The cast received acting recognition at the year-end KBS Drama Awards, winning nine awards combined, including Top Excellence Awards for Choi Jin-sil and Kim Hae-sook, and an Excellence Award for Son Hyun-joo.

At the Baeksang Arts Awards in 2006, Choi also won Best Actress in a TV Drama, as did Kim Jong-chang for Best TV Director.

==Plot==
Maeng Soon-yi (Choi Jin-sil) has sacrificed everything in her life for the sake of others. She missed out on her youth because she was too busy taking care of her father (Jang Yong), who started drinking heavily after her mother abandoned them when Soon-yi was 10 years old. Soon-yi gave up on her own education so that she could earn the money to pay for her younger siblings' tuition.

Soon-yi's younger sister Young-yi (Lee Tae-ran), is now a successful career woman. She is having an affair with a married man, Lee Jung-do (Jang Dong-jik). Jung-do was Young-yi's first love, but he broke up with her for the sake of his career. While younger brother Chul-soo has settled down in the United States where he's earning his doctorate degree, completely ignoring his responsibilities at home.

Soon-yi perseveres despite the constant hardships that life throws at her. Until one day, she is jolted when Ban Sung-moon (Son Hyun-joo), her husband with whom she has two daughters, tells her that he has fallen in love with another woman and demands a divorce. Worse, she is diagnosed with stomach cancer shortly after.

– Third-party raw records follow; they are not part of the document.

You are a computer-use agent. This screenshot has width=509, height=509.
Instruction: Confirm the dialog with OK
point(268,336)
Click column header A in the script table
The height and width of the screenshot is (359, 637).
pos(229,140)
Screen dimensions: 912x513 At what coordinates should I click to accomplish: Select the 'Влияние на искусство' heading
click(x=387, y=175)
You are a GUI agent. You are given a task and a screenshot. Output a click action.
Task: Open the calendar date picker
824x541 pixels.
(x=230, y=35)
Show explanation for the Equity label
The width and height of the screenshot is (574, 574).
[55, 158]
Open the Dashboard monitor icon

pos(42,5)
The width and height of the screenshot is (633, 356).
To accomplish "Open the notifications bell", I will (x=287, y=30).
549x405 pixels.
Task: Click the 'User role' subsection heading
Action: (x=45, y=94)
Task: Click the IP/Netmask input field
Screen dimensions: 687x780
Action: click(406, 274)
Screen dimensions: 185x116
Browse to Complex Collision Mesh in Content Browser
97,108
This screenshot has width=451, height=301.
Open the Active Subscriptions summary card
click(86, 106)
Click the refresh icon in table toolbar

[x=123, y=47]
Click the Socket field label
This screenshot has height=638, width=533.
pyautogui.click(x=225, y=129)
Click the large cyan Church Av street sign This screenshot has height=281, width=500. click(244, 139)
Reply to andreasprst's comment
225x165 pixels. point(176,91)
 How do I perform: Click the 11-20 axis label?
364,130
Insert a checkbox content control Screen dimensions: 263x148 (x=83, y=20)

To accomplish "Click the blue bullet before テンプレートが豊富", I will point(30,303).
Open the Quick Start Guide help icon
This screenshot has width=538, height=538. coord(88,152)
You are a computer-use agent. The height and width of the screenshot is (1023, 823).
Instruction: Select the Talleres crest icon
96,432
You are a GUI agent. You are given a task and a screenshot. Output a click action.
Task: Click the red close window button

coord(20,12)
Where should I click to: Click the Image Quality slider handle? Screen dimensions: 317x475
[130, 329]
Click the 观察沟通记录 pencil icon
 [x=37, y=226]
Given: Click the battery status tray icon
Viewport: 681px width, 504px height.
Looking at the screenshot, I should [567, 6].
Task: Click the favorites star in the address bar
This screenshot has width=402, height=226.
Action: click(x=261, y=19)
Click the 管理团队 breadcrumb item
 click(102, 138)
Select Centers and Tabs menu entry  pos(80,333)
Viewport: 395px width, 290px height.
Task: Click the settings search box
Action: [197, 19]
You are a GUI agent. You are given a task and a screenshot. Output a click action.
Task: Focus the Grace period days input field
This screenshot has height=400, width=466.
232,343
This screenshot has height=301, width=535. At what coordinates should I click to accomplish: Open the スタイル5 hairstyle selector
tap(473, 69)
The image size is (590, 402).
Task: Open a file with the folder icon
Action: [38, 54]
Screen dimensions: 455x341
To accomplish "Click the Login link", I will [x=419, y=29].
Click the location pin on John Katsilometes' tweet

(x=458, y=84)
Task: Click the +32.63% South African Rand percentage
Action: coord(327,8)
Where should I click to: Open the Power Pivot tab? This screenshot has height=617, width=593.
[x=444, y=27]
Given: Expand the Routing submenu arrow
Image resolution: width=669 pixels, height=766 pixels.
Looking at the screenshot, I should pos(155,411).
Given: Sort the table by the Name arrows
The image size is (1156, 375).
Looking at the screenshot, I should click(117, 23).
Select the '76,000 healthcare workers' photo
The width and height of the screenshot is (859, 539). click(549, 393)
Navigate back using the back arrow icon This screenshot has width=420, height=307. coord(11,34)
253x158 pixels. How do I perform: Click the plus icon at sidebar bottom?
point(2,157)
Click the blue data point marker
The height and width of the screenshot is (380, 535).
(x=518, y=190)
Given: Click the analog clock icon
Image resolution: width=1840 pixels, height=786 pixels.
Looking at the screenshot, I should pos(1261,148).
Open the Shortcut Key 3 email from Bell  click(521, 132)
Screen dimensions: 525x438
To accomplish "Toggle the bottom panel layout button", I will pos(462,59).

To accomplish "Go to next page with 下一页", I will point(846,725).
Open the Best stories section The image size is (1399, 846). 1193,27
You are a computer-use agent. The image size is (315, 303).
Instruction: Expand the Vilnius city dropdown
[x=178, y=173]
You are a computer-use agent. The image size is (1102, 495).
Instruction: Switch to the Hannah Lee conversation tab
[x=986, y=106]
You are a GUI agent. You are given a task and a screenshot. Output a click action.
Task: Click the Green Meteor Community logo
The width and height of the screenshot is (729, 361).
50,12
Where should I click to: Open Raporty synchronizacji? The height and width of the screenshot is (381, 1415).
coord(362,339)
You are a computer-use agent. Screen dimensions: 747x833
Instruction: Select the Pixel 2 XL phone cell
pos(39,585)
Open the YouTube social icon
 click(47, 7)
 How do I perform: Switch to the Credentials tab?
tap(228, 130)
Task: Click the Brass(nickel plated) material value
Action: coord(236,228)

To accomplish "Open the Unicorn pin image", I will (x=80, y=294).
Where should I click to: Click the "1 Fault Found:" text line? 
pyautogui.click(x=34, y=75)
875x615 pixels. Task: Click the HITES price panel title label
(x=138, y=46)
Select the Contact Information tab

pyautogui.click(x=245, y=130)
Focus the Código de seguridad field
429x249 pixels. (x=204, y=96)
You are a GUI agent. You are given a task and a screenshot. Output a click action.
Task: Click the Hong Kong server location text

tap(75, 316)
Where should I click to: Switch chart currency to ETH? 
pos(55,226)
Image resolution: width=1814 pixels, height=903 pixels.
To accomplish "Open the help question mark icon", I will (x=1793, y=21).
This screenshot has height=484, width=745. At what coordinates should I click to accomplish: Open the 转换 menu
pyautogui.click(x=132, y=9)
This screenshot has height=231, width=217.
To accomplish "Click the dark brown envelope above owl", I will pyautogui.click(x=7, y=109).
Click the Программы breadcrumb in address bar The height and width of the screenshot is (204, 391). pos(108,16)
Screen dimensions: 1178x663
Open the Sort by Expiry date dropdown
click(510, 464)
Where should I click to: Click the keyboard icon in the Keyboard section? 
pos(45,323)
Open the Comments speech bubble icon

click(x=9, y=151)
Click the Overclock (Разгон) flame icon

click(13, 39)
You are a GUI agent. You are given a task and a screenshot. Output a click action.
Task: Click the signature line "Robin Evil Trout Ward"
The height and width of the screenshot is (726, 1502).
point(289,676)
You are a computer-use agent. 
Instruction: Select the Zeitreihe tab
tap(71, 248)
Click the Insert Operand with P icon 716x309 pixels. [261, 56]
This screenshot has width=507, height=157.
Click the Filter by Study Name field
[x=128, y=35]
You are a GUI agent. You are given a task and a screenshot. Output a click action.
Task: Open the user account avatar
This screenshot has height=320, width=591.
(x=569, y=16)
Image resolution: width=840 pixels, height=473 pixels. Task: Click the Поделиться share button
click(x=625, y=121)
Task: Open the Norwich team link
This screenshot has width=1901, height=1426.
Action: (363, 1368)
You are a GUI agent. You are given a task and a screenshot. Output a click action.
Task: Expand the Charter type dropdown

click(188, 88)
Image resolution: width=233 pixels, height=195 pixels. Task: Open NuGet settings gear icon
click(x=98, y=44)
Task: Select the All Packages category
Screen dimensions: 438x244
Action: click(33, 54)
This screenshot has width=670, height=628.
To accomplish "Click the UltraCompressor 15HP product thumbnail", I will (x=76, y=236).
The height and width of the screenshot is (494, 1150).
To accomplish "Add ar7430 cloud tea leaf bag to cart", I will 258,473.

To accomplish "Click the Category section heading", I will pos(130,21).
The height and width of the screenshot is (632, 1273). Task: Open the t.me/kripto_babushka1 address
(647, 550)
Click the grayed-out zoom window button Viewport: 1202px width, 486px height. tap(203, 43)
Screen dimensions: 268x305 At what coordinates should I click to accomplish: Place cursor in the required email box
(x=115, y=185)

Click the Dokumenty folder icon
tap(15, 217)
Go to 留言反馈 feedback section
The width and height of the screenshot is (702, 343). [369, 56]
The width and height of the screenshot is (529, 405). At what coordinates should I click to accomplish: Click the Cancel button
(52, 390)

Abandoned by everyone around her, all those whom she has worked so hard to make happy her entire life, Soon-yi decides that it's never too late to start living the life you want, and begins to be a little selfish and find some true happiness.

When they find out about her disease, her family finally realizes what she means to them. And her husband Sung-moon also rethinks his actions and finally shows her the genuine meaning of marital love.

==Cast==

===Main===
- Choi Jin-sil as Maeng Soon-yi
- Son Hyun-joo as Ban Sung-moon
- Lee Tae-ran as Maeng Young-yi

===Supporting===
- Na Moon-hee as Ggot Soon-yi, Sung-moon's mother
- Jang Dong-jik as Lee Jung-do
- Kim Ji-young as Miss Bong
- Ahn Sun-young as Ban Sung-hae
- Kwon Hae-hyo as Chun Won-man
- Jang Yong as Mr. Maeng
- Jo Eun-sook as Oh Mi-ja, Sung-moon's mistress
- Choi Ji-na as Hong Jang-mi, Jung-do's wife
- Kim Hae-sook as Soon-yi's birth mother
- Namkoong Min as Dr. Ji Bak-sa

==Contract dispute==
Rival network MBC initially wouldn't allow actress Choi Jin-sil to star in KBS's My Rosy Life, claiming she was still under contract with them to act in 300 drama episodes, of which she had completed 250. Since her divorce and its ensuing scandal, MBC had not cast Choi in any dramas for one year, and Choi asked to be released from her contract, but the network refused and took legal action. They eventually reached an out-of-court settlement that enabled Choi to make the KBS drama, after which she finished the remainder of her contract by starring in the 2007 MBC drama Bad Woman, Good Woman.

==Awards and nominations==
2005 KBS Drama Awards
- Top Excellence Award, Actress: Choi Jin-sil
- Top Excellence Award, Actress: Kim Hae-sook
- Excellence Award, Actor: Son Hyun-joo
- Best Supporting Actress: Kim Ji-young
- Popularity Award: Lee Tae-ran and Namkoong Min
- Netizen Award: Choi Jin-sil
- Best Couple Award: Choi Jin-sil and Son Hyun-joo

2006 Baeksang Arts Awards
- Best TV Actress: Choi Jin-sil
- Best TV Director: Kim Jong-chang
- Nomination - Best Drama
- Nomination - Best TV Actor: Son Hyun-joo
- Nomination - Best TV Screenplay: Moon Young-nam

==International broadcast==
In 2006, it was aired in the Philippines on GMA Network, and in Indonesia on Indosiar. The Tagalog-dubbed version was re-aired three times on GMA Life TV from January 20, 2014 – April 11, 2014; June 30, 2014 – September 19, 2014 and June 29, 2015 – September 18, 2015.
It was aired in Vietnam on HTV9 on 8 August 2007, every 6:30am Sunday to Wednesday.